The problem is the same one as Amazon / Open Library. In the case of releases MusicBrainz models individual publications of a release. So instead of being able to identify and point to a single Rubber Soul you can point to this one or this one or this one. And in the case of tracks MusicBrainz really models audio signals. So this Wonderwall is different to this Wonderwall is different to this Wonderwall with no means of identifying them as the same song - for all we know they might have as much in common as Statement by Extreme Noise Terror and I Should Be So Lucky by Kylie. Which isn't a problem except that we want to say this programme played this song by this performer - which performance / mix is much less interesting. Same with reviews - most of the time we're not reviewing a publication but a cultural artifact.
So how do we get round this?
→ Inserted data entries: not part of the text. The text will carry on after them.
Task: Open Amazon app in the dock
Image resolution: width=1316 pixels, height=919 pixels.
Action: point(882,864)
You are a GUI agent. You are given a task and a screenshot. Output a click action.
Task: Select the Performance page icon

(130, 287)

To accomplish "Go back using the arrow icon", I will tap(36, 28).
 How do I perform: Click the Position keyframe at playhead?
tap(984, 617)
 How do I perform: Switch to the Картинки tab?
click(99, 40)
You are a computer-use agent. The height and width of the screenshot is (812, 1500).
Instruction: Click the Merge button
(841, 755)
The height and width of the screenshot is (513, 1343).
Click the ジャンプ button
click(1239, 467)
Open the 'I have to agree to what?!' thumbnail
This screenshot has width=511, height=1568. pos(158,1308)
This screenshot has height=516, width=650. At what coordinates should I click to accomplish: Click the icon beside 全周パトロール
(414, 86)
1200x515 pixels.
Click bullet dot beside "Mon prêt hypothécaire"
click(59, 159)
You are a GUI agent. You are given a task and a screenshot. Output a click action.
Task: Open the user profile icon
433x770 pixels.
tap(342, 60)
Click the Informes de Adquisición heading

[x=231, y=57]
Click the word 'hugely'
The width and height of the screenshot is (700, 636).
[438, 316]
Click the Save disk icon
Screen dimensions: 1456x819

We're currently working with MusicBrainz to implement the first part of its Next Generation Schema. This will allow users to group individual release publications into what we're calling cultural releases. So we'll have one Rubber Soul to point at. After that it's on to works and parts and acts and scenes and acts of composition etc with a single page and a single URL for each.
Again the problem resurfaces in the world of programmes. Most of our internal production systems deal with media assets and these assets aren't always grouped into cultural artifacts. But people outside the BBC aren't really interested in assets. If your friend recommends an episode of Horizon you're unlikely to care if they mean the slightly edited version, the version with sign language or the version with subtitles. Most of the time people talk about the abstract, platonic ideal of the programme.
Way back in time when /programmes was still known as PIPs a design decision was made to model both cultural artifacts and instantiations. If you look at the /programmes schema you'll see both programmes (brands, series and episodes - the cultural artifact) and versions (the specific instantiation). When we talk about one page per programme what we're really talking about is one page per episode. What we're definitely not talking about is one page per version or one page per broadcast.
Getting this stuff right is really the first job in any web project. Identify the objects you want to talk about and model the relations between those objects. The key point is to ensure the things you model map to user's mental models of the world. User centric design starts here and if you choose to model and expose things that users can't easily comprehend no amount of product requirements or personaes or storyboards will help you out.
For want of a better label we A&M types often refer to this work as 'cultural identifiers'. One identifier, one URL, one page per cultural artifact, all interlinked. It's something that Wikipedia does better than anyone. One page per concept, one concept per page. bbc.co.uk could be a much more pleasant place to be if we can build something similar for the BBC.